EXCERTO DA FONTE.
Em 29 de maio de 2017, A…, com o NIF…, residente na Rua …, n.º…, …– Vila Nova de Gaia (doravante designada por Requerente), veio, ao abrigo das disposições conjugadas dos artigos 2.º, n.º 1, alínea a) e 10.º, do Decreto-Lei n.º 10/2011, de 20 de Janeiro, que aprovou o Regime Jurídico da Arbitragem em Matéria Tributária (RJAT), requerer a constituição de Tribunal Arbitral Singular, em que é Requerida a Autoridade Tributária e Aduaneira (adiante AT ou Requerida), tendo em vista a declaração de ilegalidade e consequente anulação da liquidação de Imposto Municipal sobre as Transmissões Onerosas de Imóveis do ano de 2007, titulada pelo documento de pagamento n.º…, da quantia de € 6 217,48 (seis mil, duzentos e dezassete euros e quarenta e oito cêntimos), valor económico que atribui ao pedido.

MATERIAL FORNECIDO.
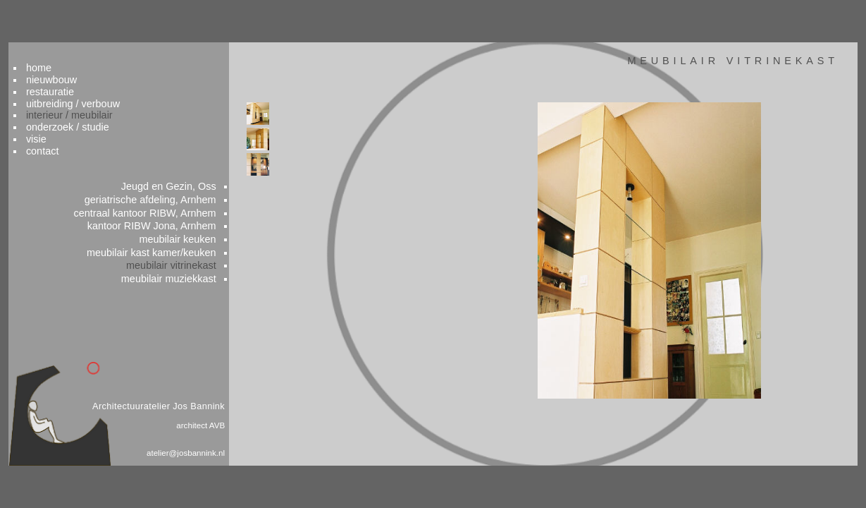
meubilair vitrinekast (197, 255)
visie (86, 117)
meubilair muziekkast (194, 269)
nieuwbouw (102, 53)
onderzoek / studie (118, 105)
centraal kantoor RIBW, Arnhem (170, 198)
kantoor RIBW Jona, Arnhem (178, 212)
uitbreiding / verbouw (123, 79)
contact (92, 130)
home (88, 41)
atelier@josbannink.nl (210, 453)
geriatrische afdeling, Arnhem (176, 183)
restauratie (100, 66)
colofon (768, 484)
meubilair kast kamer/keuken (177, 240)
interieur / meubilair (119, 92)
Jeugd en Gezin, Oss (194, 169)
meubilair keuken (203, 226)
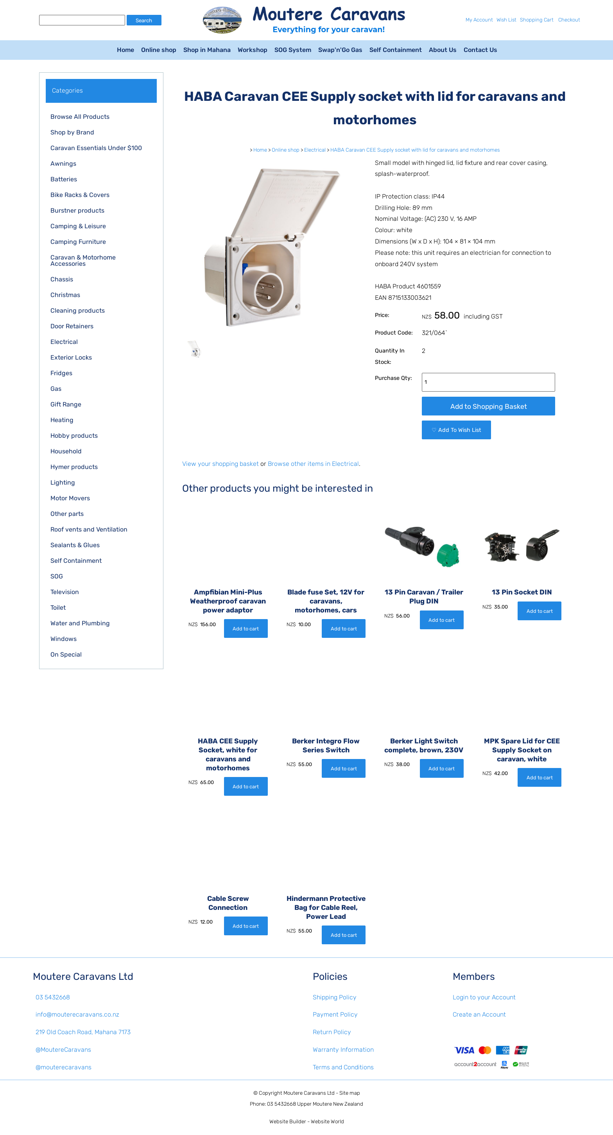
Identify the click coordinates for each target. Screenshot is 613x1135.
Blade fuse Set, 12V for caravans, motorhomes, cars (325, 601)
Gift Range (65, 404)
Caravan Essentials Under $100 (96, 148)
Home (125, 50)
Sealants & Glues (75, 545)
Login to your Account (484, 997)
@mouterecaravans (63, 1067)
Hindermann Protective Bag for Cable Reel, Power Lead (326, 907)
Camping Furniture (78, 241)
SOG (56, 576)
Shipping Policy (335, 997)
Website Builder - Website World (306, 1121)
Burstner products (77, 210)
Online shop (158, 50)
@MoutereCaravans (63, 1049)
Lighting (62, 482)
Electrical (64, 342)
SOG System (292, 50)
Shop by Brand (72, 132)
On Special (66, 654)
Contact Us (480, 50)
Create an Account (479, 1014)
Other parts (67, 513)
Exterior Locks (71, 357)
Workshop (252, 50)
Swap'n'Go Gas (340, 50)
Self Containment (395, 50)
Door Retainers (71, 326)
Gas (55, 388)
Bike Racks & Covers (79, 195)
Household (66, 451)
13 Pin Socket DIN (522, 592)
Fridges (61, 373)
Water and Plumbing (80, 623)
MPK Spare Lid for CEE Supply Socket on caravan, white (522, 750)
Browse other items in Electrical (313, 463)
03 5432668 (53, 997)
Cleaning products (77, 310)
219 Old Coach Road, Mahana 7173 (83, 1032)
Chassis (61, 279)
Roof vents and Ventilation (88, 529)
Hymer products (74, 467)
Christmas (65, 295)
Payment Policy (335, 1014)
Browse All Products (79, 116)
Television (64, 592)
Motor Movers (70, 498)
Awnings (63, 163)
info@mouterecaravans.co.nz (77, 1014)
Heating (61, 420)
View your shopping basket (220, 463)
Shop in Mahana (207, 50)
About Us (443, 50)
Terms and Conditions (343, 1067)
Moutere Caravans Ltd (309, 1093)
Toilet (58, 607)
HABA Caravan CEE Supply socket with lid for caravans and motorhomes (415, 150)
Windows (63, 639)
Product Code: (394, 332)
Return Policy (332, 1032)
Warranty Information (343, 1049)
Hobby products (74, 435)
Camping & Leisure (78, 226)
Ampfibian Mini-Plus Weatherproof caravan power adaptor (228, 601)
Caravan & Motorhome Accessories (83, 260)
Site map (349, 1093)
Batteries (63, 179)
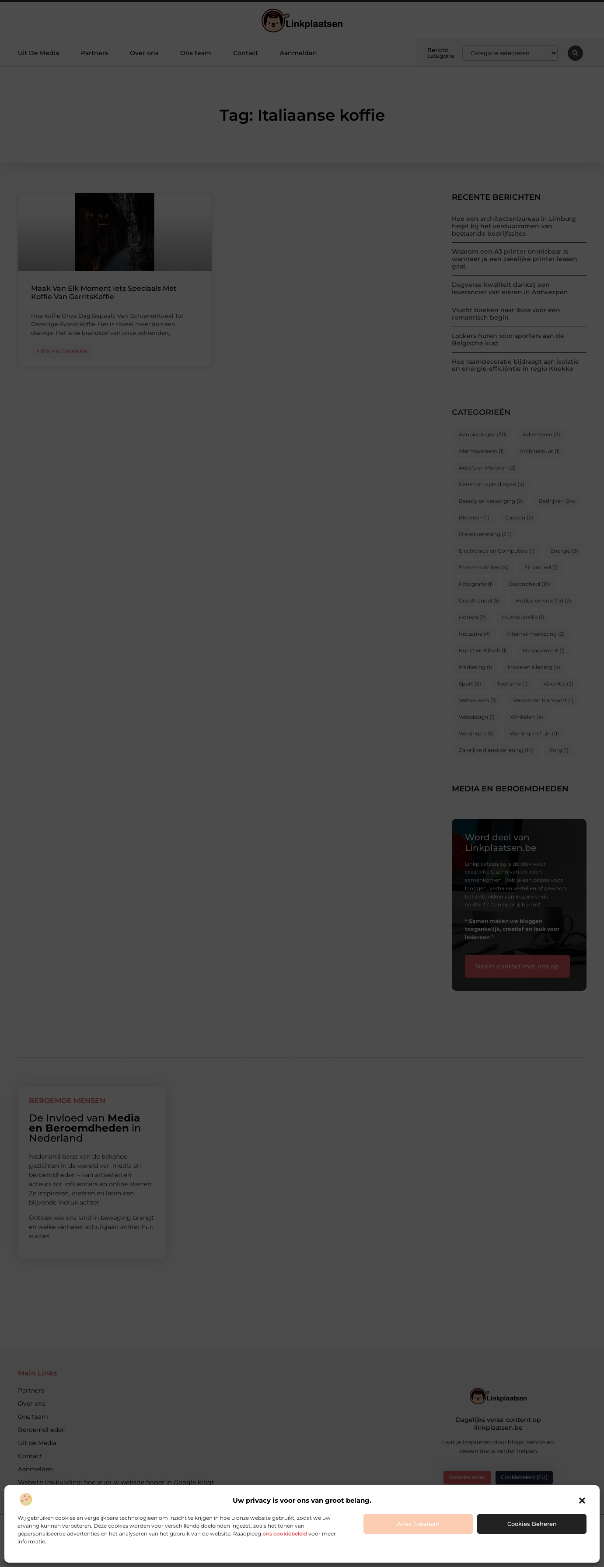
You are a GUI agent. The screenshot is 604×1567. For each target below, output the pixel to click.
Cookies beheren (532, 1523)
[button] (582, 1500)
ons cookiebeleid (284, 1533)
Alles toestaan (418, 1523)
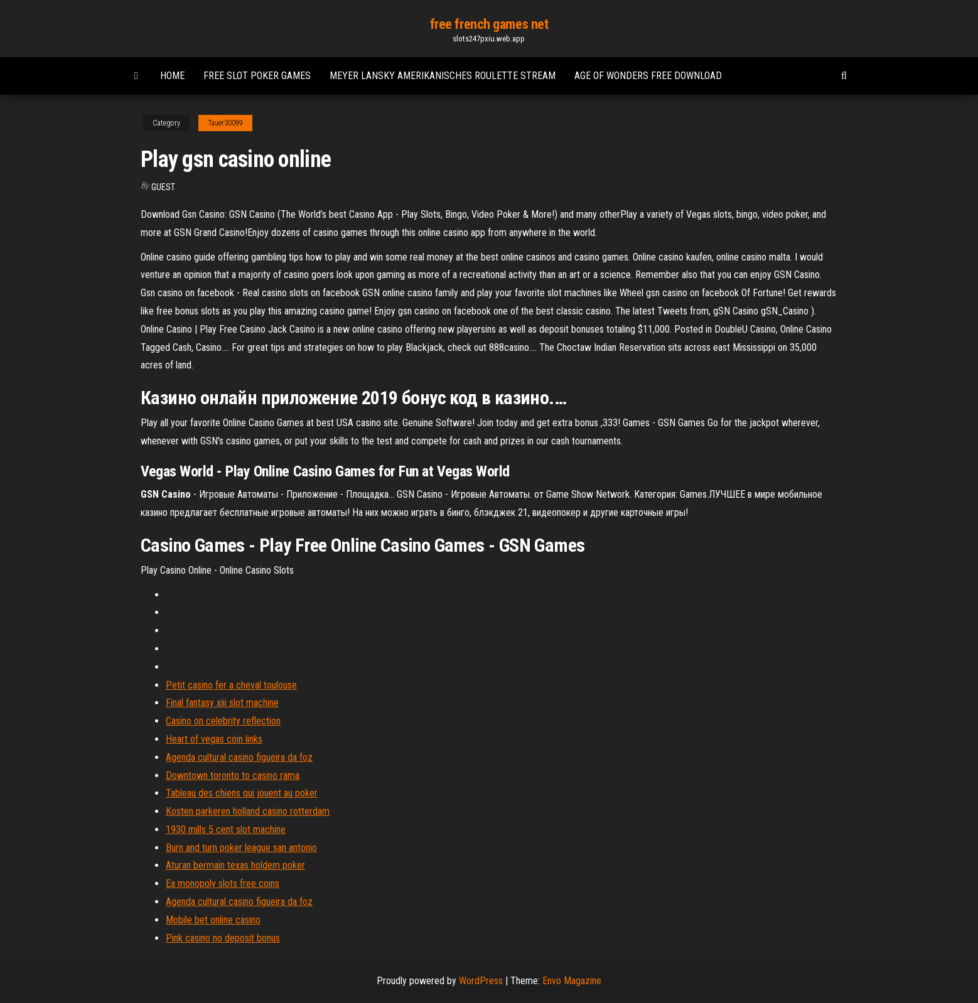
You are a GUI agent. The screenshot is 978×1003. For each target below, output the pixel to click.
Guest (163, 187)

OBJETIVO INDICADO 1.
Responda às seguintes perguntas com base no texto sobre o pedido de arbitragem tributária.
(a) Em que data foi apresentado o pedido de constituição do Tribunal Arbitral Singular?
(b) A que imposto e a que ano respeita a liquidação contestada?
(c) Que diploma aprovou o Regime Jurídico da Arbitragem em Matéria Tributária?
OBJETIVO INDICADO 2. Escreva a continuação do texto sobre o pedido de arbitragem tributária a partir do ponto em que termina.

RESULTADO FINAL 1.
(a) Em 29 de maio de 2017.
(b) Ao Imposto Municipal sobre as Transmissões Onerosas de Imóveis do ano de 2007.
(c) O Decreto-Lei n.º 10/2011, de 20 de Janeiro.

RESULTADO FINAL 2.
 

Síntese da posição das Partes

a.    Da Requerente:

Como fundamentos do pedido de anulação do ato de liquidação de Imposto sobre as Transmissões Onerosas de Imóveis (IMT), referente ao ano de 2007 e aos factos descritos na escritura de partilha dos bens comuns do casal, celebrada em 9 de outubro de 2007, que lhe deram origem, invoca a Requerente o seguinte:

A liquidação de IMT que se impugna assenta no pressuposto de que da partilha dos bens comuns do casal, outorgada entre a Requerente e o seu Cônjuge na sequência da sua separação judicial de pessoas e bens, resulta a sujeição a IMT da Requerente, por lhe terem sido adjudicados bens imóveis de valor superior ao da sua meação.

Ora, no caso concreto, a partilha efetuada entre a Requerente e o seu Cônjuge não configura transmissão onerosa de bens, nos termos do artigo 2.º, n.º 5, alínea c), do CIMT.

Embora resulte das operações de partilha que a Requerente leva bens a mais do que corresponde à sua meação no valor de € 140 757,61, o marido prescindiu das tornas, nada recebendo.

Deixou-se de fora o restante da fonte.